Tyler drew in a breath, enough to calm his runaway heart rate. Then he plucked his hat from the dirt, knocked off the dust and jammed it on his head as he moved into the center of the road..

“You damned near ran me down,” he yelled.

The horse tossed its head. The boy said nothing. Tyler tucked his hands into his back pockets and walked toward them.

“Hey, kid, did you hear me? I said—”

“I heard what you said.” The boy’s voice was low. There was an edge to it that suggested he was accustomed to giving orders. “You’re trespassing.”

“This is a public road.”

“It’s a private road. Or am I supposed to believe you opened the gate three miles back, walked under the arch and never noticed?”

Tyler frowned. He hadn’t come through any gate that he knew of though he supposed it was possible, considering how lost in thought he’d been.

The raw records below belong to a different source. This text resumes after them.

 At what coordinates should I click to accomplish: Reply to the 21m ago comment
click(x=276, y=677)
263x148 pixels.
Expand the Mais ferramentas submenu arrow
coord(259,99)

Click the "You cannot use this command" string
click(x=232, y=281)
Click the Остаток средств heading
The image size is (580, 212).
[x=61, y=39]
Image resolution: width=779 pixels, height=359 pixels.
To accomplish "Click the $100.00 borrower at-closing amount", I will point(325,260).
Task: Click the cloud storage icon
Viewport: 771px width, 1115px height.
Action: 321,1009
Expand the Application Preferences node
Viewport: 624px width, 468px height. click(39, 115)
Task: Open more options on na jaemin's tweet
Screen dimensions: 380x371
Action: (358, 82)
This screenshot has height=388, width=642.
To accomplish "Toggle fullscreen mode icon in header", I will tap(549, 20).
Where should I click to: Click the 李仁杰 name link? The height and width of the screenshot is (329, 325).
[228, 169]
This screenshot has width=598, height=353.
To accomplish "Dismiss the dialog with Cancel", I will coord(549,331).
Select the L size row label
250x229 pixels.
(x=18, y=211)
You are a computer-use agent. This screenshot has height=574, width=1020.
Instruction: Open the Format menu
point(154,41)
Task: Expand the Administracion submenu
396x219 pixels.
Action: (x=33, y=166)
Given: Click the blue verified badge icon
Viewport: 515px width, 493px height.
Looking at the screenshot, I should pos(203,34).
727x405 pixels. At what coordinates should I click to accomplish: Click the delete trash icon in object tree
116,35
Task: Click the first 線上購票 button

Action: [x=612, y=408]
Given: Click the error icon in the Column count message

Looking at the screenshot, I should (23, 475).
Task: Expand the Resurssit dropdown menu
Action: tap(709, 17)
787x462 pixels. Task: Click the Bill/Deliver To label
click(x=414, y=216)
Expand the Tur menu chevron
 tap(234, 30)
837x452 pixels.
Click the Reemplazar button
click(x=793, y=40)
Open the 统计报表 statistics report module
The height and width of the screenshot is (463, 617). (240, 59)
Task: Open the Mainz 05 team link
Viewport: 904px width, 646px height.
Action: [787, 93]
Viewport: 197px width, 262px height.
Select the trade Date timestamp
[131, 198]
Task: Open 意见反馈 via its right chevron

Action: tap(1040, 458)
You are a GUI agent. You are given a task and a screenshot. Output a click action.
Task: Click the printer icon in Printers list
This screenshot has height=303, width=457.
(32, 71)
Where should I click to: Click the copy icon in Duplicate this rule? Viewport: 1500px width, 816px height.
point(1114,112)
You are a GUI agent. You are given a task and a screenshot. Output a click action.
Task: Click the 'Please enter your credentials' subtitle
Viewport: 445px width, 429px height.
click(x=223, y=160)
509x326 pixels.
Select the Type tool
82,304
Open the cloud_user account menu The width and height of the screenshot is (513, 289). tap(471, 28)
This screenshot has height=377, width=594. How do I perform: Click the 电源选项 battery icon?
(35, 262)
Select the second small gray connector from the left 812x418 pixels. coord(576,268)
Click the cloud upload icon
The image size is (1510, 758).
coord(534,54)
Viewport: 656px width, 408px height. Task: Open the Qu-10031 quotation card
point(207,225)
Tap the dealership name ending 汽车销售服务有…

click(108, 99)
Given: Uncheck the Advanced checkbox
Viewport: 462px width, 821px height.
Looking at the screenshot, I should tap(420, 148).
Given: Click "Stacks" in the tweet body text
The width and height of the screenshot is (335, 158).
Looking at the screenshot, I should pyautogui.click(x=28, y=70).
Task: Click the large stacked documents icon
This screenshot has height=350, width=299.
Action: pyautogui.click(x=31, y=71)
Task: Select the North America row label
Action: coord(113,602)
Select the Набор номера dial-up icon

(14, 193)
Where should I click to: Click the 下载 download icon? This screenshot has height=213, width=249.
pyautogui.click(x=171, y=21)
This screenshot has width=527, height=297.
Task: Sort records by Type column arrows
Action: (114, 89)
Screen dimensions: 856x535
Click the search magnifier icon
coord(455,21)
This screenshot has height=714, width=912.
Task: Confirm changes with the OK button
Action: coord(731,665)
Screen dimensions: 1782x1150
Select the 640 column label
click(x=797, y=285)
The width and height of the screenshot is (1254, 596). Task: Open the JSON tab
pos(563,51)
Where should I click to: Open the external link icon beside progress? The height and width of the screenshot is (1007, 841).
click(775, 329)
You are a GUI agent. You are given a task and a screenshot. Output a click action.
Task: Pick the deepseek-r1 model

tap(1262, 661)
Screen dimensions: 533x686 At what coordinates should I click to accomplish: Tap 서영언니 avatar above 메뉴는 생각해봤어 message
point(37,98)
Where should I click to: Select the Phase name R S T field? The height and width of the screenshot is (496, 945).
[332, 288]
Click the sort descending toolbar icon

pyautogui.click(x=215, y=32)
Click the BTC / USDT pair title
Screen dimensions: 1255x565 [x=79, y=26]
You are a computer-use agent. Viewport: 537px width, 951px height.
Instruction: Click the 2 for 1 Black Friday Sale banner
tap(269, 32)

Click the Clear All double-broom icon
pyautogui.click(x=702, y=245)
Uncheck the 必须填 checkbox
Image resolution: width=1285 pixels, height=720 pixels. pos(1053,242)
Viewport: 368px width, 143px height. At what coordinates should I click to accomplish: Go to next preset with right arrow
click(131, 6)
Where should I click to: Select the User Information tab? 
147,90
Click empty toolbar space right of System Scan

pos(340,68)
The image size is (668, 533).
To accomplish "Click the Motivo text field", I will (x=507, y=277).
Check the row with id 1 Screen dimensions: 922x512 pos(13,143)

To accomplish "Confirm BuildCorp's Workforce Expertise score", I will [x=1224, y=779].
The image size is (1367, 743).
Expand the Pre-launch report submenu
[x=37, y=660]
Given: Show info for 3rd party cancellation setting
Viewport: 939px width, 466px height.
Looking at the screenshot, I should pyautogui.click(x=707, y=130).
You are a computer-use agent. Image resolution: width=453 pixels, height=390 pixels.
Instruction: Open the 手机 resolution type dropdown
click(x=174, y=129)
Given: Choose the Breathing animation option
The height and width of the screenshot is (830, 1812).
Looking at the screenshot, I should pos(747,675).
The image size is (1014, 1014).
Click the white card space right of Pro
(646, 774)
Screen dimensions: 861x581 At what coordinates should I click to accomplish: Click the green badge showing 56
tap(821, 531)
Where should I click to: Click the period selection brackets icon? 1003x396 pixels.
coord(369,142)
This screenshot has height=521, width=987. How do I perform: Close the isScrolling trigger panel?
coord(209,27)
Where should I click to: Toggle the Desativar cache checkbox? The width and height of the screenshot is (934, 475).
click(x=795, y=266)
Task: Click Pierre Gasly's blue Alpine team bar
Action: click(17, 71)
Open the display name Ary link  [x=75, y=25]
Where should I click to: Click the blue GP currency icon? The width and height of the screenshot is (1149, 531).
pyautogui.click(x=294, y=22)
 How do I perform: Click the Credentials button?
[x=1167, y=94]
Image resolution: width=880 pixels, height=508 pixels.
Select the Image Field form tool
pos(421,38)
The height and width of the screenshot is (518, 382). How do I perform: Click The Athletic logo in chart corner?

“Well? Is that your story, cowboy?”

Tyler’s frown deepened. The kid’s voice had an interesting quality to it, one that sent a funny sensation dancing along his spine. A couple of dark auburn curls had escaped from the baseball cap he was wearing. No, not dark auburn. Red, and chestnut; maple and even a touch of gold…

Holy hell. He must have been out in the sun longer than he thought. It would be a hot day at the North Pole before he cared one way or another about the sound of a boy’s voice, or the color of his hair.

The horse whinnied and danced sideways. “Did I say something that amuses you?” the boy asked coldly.